Как-то я перебирал их, используя вместо счет свои кости. Взвешивая каждый год в кулаке, морщился от боли, а, в конце концов, сбился. И стал мылить веревку. Но годы, как кирпичи в карманах, - веревка оборвалась. Пока я валялся на полу, неуклюже подворачивая ноги, на пороге появилась Параскева. "На", - протянула она яблоко, которое грызла. "Взять яблоко, значит взять ее", - понял я. И жестом позвал на пол. "Только, чур, не болтать", - уселась она верхом, сунув мне в рот огрызок. За окном гудела весна, змейками бежали ручьи, а облака сгрудились, как ледяные торосы. Но в комнате полыхало лето. Параскева смеялась оттого, что моя щетина щекотала ей грудь, а я - оттого, что распрощался с девственностью.
Мы прожили три года, и это время упало в общую копилку моих лет с отрицательным весом, будто съело три года, на которые я помолодел, точно пошел в сторону, обратную времени. Как-то она провела пальцем по корешкам моих книг, выстроившихся на полках, как солдаты в строю.
- Ты знаменит?
Я отвернулся к стене.
- Если пишешь хуже других, есть шанс стать первым, если лучше - никогда...
- Какой скромный! Разве ты не знаешь, что слава приходит к тем, кого понимают все? Хорошо, что я не умею читать...
Так я стал учить ее грамоте, а сам бросил писать. "Милый наполнил мою жизнь смыслом, а я его - милой бессмыслицей", - будила она меня поцелуем, и моя жизнь пахла, как лужайка весной, - завтрашним утром. А через год я предложил Параскеве руку и сердце. Она посерьезнела, сняв с запястья браслет, стала катать по столу. "На вопрос: "Это кто - жена?" мужчины вначале отвечают: "Да, но мы не расписаны...", а потом: "Нет. Но мы расписаны..." - Сложив пальцы в трубочку, она вдела браслет обратно. - От охлаждения, как от смерти, никуда не денешься..."

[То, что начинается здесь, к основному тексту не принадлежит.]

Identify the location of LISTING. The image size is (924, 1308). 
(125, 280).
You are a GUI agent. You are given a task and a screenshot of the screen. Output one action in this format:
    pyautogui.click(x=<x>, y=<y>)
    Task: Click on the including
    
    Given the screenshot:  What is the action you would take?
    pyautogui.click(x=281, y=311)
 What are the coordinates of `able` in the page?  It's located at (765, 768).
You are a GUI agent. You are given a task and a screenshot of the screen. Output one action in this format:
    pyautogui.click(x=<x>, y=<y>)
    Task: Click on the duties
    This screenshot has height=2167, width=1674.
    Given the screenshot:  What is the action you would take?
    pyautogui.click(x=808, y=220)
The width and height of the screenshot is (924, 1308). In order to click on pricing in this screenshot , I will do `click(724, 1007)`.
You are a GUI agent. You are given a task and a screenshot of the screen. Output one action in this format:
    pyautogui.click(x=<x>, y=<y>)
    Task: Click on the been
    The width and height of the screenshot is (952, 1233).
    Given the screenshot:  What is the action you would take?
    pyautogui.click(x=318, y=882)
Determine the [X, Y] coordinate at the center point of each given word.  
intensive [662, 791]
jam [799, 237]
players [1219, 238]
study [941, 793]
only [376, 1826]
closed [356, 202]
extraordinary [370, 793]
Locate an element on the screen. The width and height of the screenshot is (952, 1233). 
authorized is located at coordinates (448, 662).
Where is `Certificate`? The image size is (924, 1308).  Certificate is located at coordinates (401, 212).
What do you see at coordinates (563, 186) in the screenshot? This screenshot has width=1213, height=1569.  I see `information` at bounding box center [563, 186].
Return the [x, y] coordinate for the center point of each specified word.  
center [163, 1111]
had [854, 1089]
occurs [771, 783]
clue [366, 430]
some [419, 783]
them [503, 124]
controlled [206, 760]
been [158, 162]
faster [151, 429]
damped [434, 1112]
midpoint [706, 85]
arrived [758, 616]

- Сколько же нам осталось?
Взяв за руку, она гадала по ладони.
- Пока не явится разлучник. Я вижу, как у него лоснится кожа, а рот светится желтым пламенем...
С тех пор я не отпускал Параскеву из дома.
Было бабье лето, облака горбились, как дюны. Мы поужинали морскими устрицами, приправленными базиликом, и сменили стол на постель.
- Какие у тебя огромные глаза... А когда ты щуришься, они увеличиваются...
- Это как?
- От желания...
Кончал я бурно, выбрасывая семя, напоенное страстью, устрицами и базиликом, кричал, как раненая птица, так что соседи затыкали уши. И каждый раз передо мной всплывали все мои оргазмы, испытанные с женщинами, которых я выдумал в одиноких постелях разных городов. "Оргазм - это маленькая смерть, - думал я, - с ним также воскресает прошлое..." И представлял, как Параскева, кончая пронзительно долго, вспоминает своих любовников...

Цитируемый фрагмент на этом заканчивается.